Michael Hanlin landed accounting position at Lockheed Martin with hard work and Southeastern connections

Before Michael Hanlin even graduated from Southeastern University, he had landed an accounting position at one of the top advanced technology companies in the world.
Hanlin, an accountant at Lockheed Martin, attributes his enviable situation to the relationships he built at Southeastern University and the hard work he put in to his studies while there.
Hanlin works under the aeronautics division in Cash Management Solutions, which follows the company's contracts from start to finish. He monitors where the money is coming from and where it's going within the company, which specializes in aeronautics and information systems for the U.S. Department of Defense and boasted $45.8 billion in sales in 2010.
He also is part of a special project and team organized to seek out and collect money that could have been hidden or forgotten and not invoiced or collected for years, hurting the company's cash position. The money, called opportunity cash, is estimated to range from $50 million to potentially hundreds of millions of dollars, and the project is expected to take a year to complete.
The key to Hanlin's great first job at Lockheed Martin was an internship that he received there during his senior year at Southeastern. He applied for the internship in February 2009 at the urging of his professors, and started the program that summer.
Southeastern's business professors have a longstanding relationship with some of Lockheed Martin's managers at their business office in Lakeland, meeting them for lunch and often discussing qualified job and internship candidates that the company could consider. Hanlin's name came up frequently because of his success in his classes and his work ethic.
"They go to bat for you," Hanlin, 23, said of Southeastern's faculty. "If you do the work, they really look out for you."
Hanlin, who graduated with degrees in finance and accounting, wasn't sure he would accept the internship because it required him to stay in Lakeland the summer before his senior year. Most of his friends were going to be back home in his native Pennsylvania, and he didn't want to miss out on seeing them before graduation.
But Hanlin's professors encouraged him to take the internship, telling him it was an opportunity he didn't want to miss. The decision paid off.
During his internship, Hanlin helped transfer thousands of previously billed files to a new enterprise resource planning system (SAP) from a previous legacy system (CORT) that allowed the company to streamline all financial, manufacturing, and sales/service data. The change was necessary to allow the company to ensure it was meeting complex government contract requirements.
While he was in the middle of his job search in the spring of 2010, Hanlin received a job offer from Lockheed Martin. He had impressed his supervisors so much, that they locked him up before he even finished his senior year.

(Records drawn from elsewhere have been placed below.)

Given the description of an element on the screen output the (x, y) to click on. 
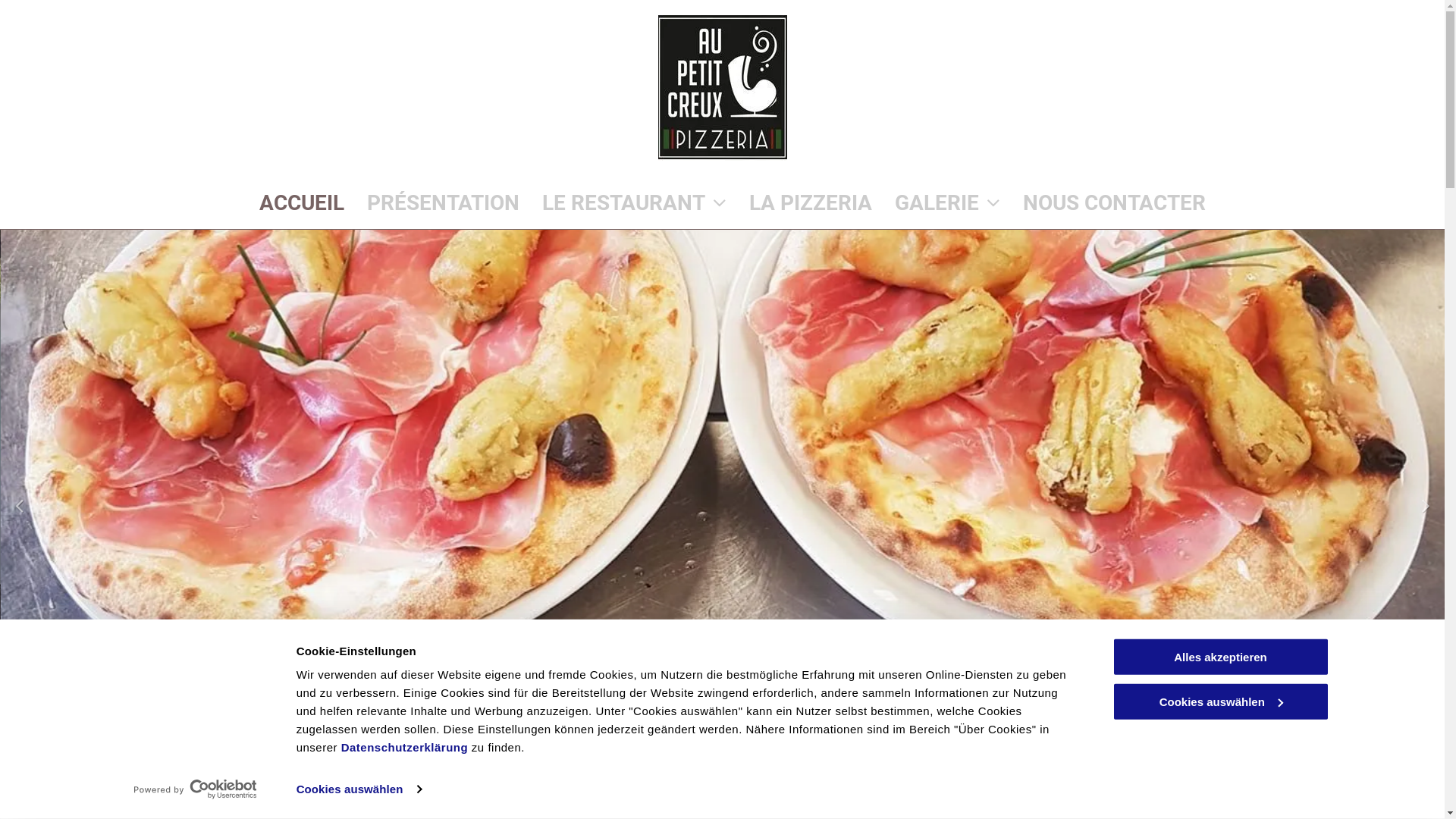
ACCUEIL Element type: text (290, 203)
NOUS CONTACTER Element type: text (1102, 203)
Alles akzeptieren Element type: text (1219, 656)
LE RESTAURANT Element type: text (622, 203)
LA PIZZERIA Element type: text (799, 203)
GALERIE Element type: text (936, 203)
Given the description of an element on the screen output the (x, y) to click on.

In addition to the faculty helping Hanlin with its connections, he said the small class sizes at Southeastern contributed to his ability to grasp financing and accounting skills that he used to earn his job at Lockheed Martin. He spent hours working one-on-one with his professors, which reinforced the concepts he learned in lectures and textbooks.
Professors Dr. William Hahn and Dr. Ed Plastow, and Assistant Professor Christopher Fairchild all were instrumental in Hanlin's development, and a recommendation letter from Dr. Lyle Bowlin, professor of finance, helped seal his full-time position.

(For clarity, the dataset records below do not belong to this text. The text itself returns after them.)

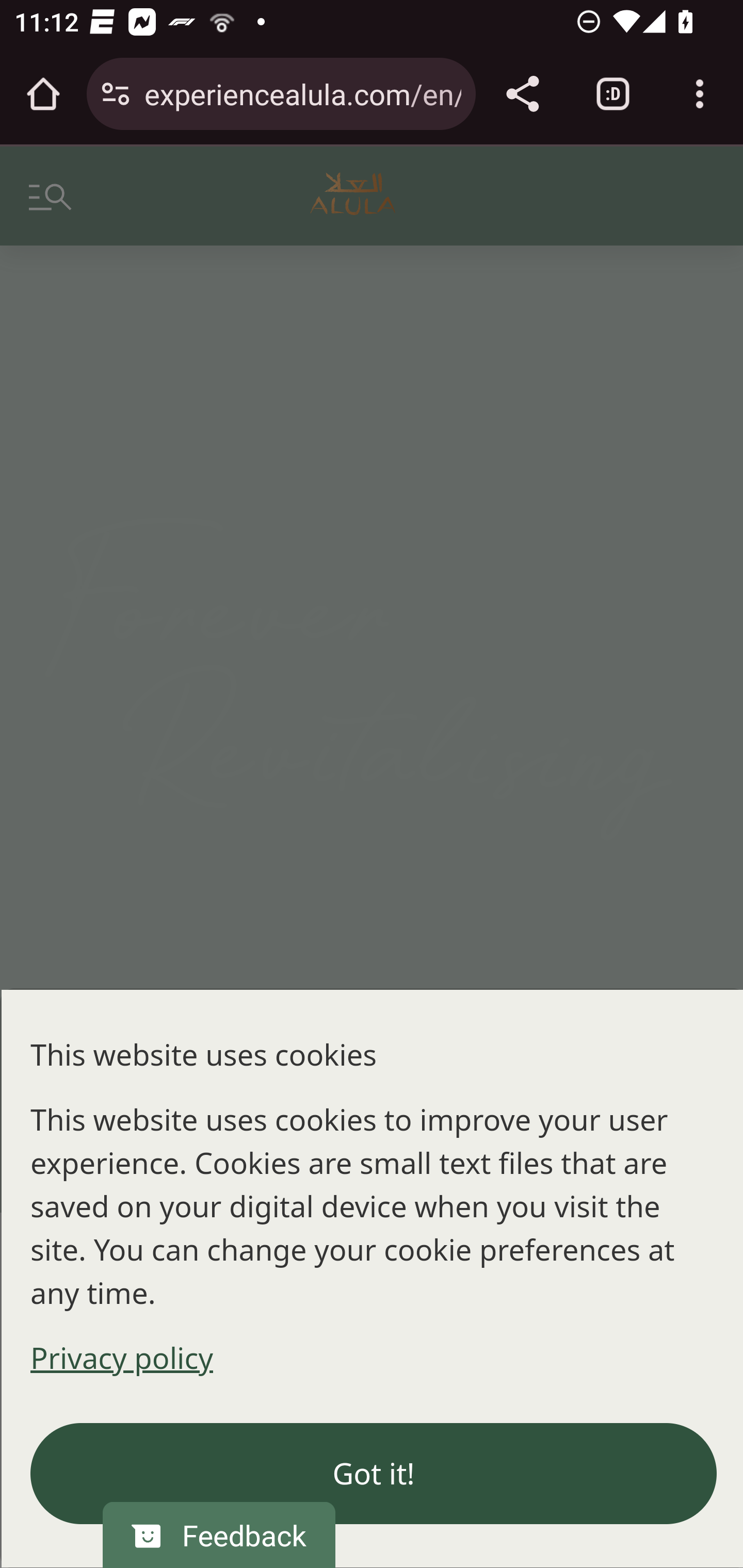
Open the home page (43, 93)
Connection is secure (115, 93)
Share (522, 93)
Switch or close tabs (612, 93)
Customize and control Google Chrome (699, 93)
experiencealula.com/en/forever-revitalising (302, 92)
Given the description of an element on the screen output the (x, y) to click on. 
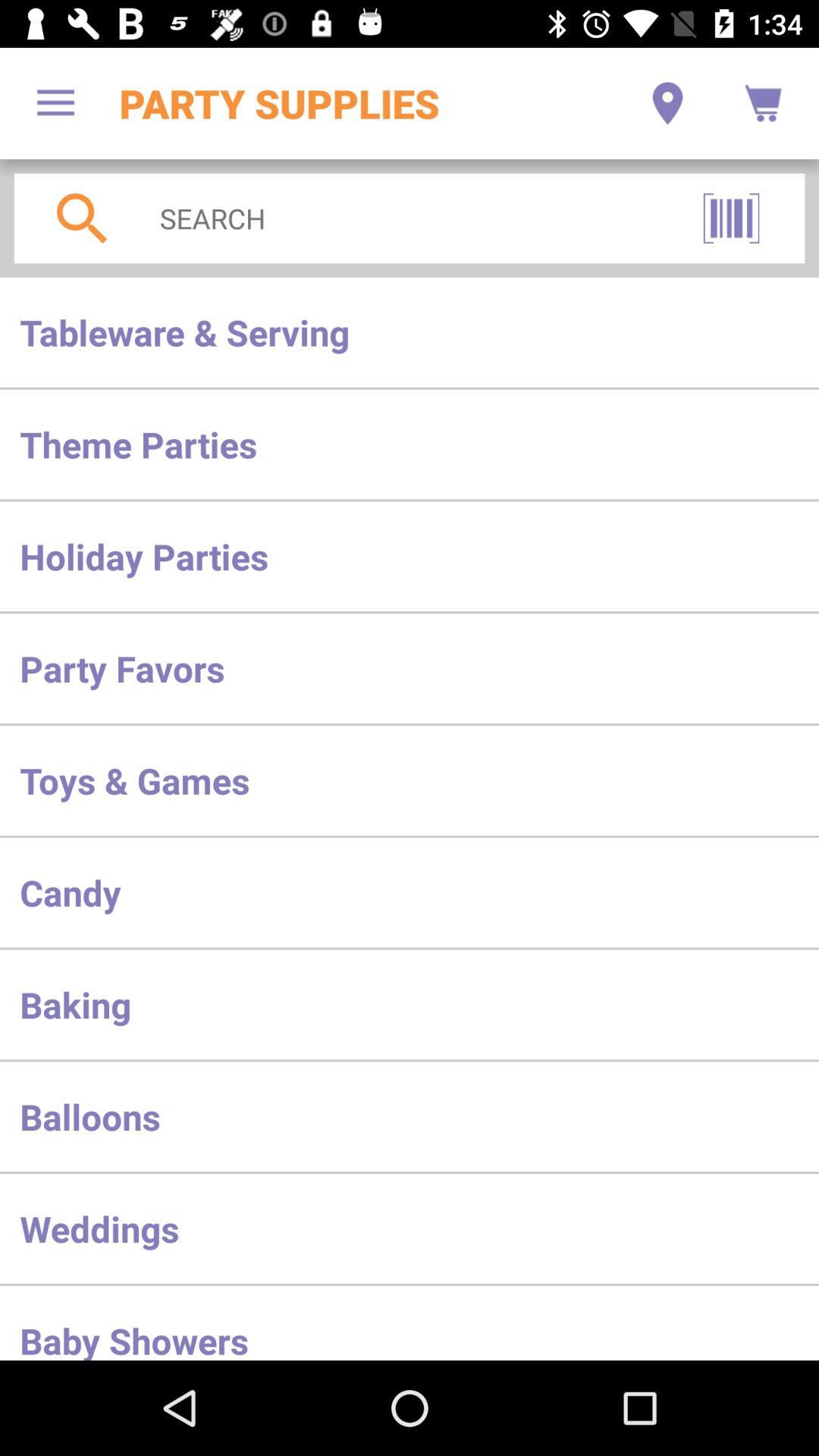
launch icon above toys & games icon (409, 668)
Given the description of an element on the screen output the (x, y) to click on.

Fairchild's Accounting Information Systems class gave Hanlin critical knowledge of programs such as Excel and Access that he uses every day to manage contracts at Lockheed Martin. Dr. Hahn's Intermediate Accounting classes covered all regulation and standards in the field, which have guided Hanlin as he deals with revenue from sales of airplanes.
The percentage of completion accounting method - which Hanlin learned in Intermediate Accounting – allows for the recognition of revenue over the life of the production of an item, so long as revenues are matched with expenses through each stage. Because planes take years to develop, design, and deliver, percentage of completion is an essential tool for Lockheed Martin to track its money while remaining within the U.S. GAAP (Generally Accepted Accounting Principles) regulations for revenue recognition.

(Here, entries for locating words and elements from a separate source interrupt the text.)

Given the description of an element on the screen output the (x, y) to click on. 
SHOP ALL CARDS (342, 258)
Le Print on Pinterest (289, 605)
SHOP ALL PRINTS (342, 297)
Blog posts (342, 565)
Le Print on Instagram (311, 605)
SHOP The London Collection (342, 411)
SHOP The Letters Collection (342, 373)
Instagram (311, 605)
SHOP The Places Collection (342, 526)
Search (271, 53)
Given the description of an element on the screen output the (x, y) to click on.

Hanlin said Southeastern's Christ-centered teaching and culture produces candidates who stand out from the rest in the crowded job market. Lockheed Martin has other Southeastern alumni in its Lakeland office, and Hanlin has heard the company's managers point out that they know they are getting a high-caliber person with humility and integrity from Southeastern, not just a talented employee.
"Southeastern prepared me extremely well," Hanlin said.